DOI QR코드

DOI QR Code

Learning T.P.O Inference Model of Fashion Outfit Using LDAM Loss in Class Imbalance

LDAM 손실 함수를 활용한 클래스 불균형 상황에서의 옷차림 T.P.O 추론 모델 학습

  • Park, Jonghyuk (Division of Industrial Engineering, Seoul National University)
  • 박종혁 (서울대학교 산업공학과)
  • Received : 2021.02.01
  • Accepted : 2021.03.20
  • Published : 2021.03.28

Abstract

When a person wears clothing, it is important to configure an outfit appropriate to the intended occasion. Therefore, T.P.O(Time, Place, Occasion) of the outfit is considered in various fashion recommendation systems based on artificial intelligence. However, there are few studies that directly infer the T.P.O from outfit images, as the nature of the problem causes multi-label and class imbalance problems, which makes model training challenging. Therefore, in this study, we propose a model that can infer the T.P.O of outfit images by employing a label-distribution-aware margin(LDAM) loss function. Datasets for the model training and evaluation were collected from fashion shopping malls. As a result of measuring performance, it was confirmed that the proposed model showed balanced performance in all T.P.O classes compared to baselines.

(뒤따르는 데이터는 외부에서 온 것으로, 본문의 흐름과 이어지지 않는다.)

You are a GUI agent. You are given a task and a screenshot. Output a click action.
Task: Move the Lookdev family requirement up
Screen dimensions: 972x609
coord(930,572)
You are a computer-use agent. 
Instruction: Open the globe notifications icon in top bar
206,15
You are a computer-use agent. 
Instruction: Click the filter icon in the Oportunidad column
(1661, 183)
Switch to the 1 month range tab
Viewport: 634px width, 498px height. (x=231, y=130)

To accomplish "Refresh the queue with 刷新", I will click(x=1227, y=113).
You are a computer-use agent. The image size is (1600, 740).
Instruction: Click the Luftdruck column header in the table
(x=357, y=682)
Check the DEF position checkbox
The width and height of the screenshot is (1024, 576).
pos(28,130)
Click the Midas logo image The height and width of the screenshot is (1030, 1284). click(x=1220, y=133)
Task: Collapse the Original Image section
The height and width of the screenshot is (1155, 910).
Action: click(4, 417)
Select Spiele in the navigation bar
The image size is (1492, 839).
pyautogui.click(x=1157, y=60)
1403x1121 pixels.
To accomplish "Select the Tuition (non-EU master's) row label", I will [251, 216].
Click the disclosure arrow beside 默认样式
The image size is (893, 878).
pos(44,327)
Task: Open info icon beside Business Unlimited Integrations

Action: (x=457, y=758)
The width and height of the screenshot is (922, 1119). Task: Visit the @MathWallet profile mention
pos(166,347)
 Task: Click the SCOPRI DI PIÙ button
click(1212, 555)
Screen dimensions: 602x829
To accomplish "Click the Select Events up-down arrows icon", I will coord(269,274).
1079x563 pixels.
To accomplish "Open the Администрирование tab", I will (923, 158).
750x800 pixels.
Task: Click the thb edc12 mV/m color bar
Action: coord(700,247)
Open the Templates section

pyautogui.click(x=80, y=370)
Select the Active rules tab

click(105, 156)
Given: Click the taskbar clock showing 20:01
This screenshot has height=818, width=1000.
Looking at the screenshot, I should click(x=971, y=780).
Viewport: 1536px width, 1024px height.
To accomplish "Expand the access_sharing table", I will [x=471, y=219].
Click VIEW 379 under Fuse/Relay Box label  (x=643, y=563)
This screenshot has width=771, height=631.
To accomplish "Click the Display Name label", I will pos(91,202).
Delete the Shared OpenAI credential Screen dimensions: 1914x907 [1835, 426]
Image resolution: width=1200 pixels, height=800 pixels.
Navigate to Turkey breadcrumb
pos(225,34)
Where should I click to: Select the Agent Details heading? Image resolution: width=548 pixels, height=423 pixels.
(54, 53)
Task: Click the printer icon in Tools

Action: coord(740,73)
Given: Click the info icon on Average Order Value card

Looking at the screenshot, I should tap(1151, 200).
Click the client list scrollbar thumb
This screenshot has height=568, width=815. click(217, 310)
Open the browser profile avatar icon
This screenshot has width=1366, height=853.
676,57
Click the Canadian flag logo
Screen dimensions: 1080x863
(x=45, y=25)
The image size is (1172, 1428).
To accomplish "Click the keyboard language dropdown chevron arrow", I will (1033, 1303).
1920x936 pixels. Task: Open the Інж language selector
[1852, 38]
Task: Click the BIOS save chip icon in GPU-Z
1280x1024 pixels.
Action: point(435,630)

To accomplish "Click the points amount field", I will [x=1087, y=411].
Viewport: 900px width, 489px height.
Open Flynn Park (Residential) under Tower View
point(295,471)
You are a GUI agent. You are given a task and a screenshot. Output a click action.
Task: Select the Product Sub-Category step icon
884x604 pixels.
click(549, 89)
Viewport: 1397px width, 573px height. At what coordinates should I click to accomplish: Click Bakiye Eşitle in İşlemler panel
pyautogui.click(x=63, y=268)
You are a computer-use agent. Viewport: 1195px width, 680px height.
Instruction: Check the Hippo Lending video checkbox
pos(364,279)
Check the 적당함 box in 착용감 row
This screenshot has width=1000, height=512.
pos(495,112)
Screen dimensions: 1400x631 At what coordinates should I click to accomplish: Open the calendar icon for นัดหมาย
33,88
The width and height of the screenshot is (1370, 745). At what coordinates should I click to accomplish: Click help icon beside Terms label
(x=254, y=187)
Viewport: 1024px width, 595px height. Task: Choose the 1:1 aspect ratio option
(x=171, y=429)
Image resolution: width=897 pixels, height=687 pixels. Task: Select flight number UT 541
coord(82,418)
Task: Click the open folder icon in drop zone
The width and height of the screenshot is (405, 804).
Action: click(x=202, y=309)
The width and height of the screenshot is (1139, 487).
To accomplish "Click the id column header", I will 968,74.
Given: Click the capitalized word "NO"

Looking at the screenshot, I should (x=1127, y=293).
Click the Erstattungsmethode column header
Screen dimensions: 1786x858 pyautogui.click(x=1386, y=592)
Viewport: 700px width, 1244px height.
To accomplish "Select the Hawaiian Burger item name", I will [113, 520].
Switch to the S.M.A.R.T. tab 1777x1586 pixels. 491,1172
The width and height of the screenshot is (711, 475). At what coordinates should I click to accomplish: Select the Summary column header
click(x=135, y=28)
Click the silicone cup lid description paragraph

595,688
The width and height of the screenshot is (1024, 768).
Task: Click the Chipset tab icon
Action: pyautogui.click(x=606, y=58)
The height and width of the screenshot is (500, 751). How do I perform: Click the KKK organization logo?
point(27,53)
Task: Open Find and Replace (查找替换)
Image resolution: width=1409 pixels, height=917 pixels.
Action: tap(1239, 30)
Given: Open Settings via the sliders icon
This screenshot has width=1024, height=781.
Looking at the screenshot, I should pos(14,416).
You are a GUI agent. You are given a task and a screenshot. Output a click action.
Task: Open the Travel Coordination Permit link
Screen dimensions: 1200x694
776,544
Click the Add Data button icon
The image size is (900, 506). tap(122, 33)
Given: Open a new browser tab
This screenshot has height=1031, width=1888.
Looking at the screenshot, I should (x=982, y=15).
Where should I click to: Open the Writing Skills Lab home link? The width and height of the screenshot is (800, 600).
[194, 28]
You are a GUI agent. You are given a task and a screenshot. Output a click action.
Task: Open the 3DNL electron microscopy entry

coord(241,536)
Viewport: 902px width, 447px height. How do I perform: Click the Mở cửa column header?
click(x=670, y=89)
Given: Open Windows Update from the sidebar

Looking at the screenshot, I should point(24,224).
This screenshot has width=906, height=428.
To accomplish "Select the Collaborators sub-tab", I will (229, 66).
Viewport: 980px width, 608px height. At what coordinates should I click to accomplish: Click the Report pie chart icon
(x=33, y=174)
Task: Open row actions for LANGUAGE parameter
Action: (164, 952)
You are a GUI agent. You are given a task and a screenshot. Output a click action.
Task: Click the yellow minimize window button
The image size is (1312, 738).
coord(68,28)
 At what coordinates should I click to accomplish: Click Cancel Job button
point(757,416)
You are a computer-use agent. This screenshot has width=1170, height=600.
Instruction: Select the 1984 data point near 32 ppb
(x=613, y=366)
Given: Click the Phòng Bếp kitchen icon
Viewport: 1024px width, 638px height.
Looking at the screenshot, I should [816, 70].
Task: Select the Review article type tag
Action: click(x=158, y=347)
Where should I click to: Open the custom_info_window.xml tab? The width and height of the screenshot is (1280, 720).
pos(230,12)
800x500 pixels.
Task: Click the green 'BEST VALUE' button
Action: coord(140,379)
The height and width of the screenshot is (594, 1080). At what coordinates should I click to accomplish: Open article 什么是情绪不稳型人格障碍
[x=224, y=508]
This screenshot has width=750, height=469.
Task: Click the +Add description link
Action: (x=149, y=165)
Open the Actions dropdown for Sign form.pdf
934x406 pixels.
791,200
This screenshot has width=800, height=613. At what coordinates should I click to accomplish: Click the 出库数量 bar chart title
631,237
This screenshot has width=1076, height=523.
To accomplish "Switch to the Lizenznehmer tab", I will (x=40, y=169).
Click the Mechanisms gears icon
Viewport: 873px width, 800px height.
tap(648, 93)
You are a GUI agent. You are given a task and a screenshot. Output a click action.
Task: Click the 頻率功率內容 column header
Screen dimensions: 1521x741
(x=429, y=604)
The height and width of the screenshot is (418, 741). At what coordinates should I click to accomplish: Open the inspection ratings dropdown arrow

의복을 착용하는데 있어 목적 상황에 부합하는 옷차림을 구성하는 것은 중요하다. 따라서 인공지능 기반의 다양한 패션 추천 시스템에서 의복 착용의 T.P.O(Time, Place, Occasion)를 고려하고 있다. 하지만 옷차림으로부터 직접 T.P.O를 추론하는 연구는 많지 않은데, 이는 문제 특성 상 다중 레이블 및 클래스 불균형 문제가 발생하여 모델 학습을 어렵게 하기 때문이다. 이에 본 연구에서는 label-distribution-aware margin(LDAM) loss를 도입하여 옷차림의 T.P.O를 추론할 수 있는 모델을 제안한다. 모델의 학습 및 평가를 위한 데이터셋은 패션 쇼핑몰로부터 수집되었고 이를 바탕으로 성능을 측정한 결과, 제안 모델은 비교 모델 대비 모든 T.P.O 클래스에서 균형잡힌 성능을 보여주는 것을 확인할 수 있었다.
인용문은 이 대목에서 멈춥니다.